▶ [Screen grounding examples]:
☆ ☆ ☆ ☆ ☆ ☆ ☆

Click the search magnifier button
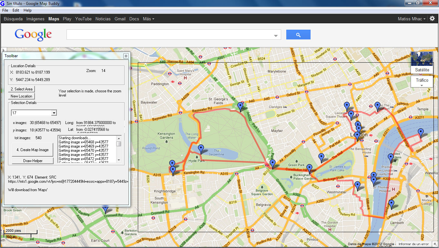Viewport: 439px width, 248px height. tap(298, 34)
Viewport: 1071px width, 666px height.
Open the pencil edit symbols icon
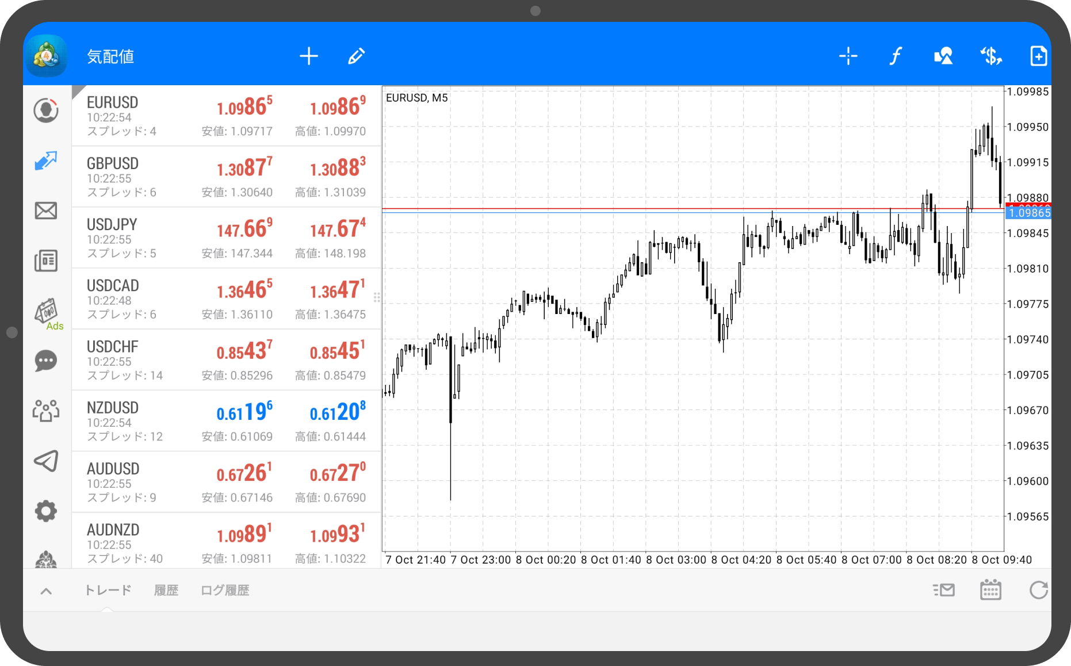pos(356,56)
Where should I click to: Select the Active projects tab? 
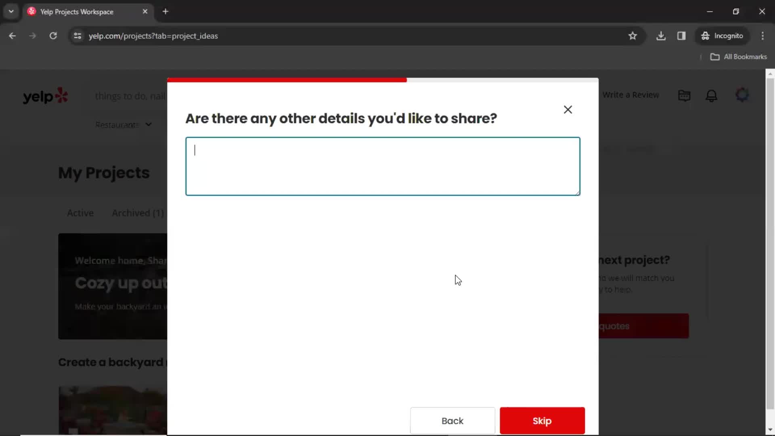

☆ ☆ ☆ ☆ ☆ ☆ ☆

▶ [PROMPT]: Pull out every line of the material above and reproduce each one verbatim, omitting the pictures.

▶ [TASK OUTPUT]:
Click the search magnifier button
Viewport: 439px width, 248px height. tap(298, 34)
Viewport: 1071px width, 666px height.
Open the pencil edit symbols icon
pos(356,56)
Where should I click to: Select the Active projects tab? 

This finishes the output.